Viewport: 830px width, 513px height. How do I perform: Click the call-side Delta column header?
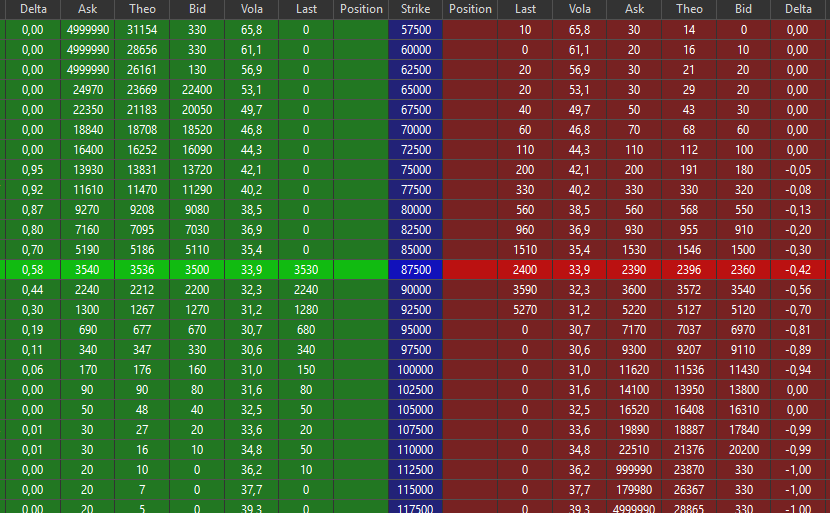coord(32,9)
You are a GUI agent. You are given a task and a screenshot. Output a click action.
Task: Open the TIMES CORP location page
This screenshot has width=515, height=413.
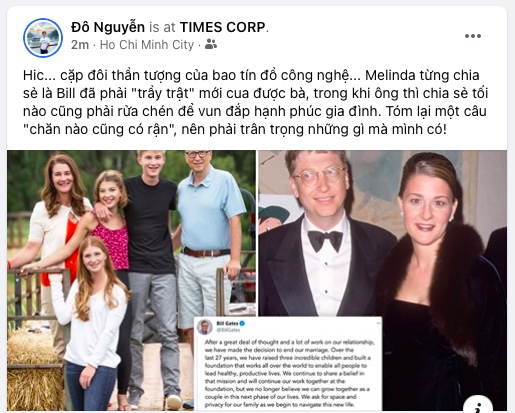[223, 27]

= = = = = = =

■ Description of the task
Reproduce the listing above verbatim, line for line, and omit the pictures.

■ Full solution
Viewport: 830px width, 513px height. How do I perform: Click the call-side Delta column header?
coord(32,9)
You are a GUI agent. You are given a task and a screenshot. Output a click action.
Task: Open the TIMES CORP location page
This screenshot has width=515, height=413.
[223, 27]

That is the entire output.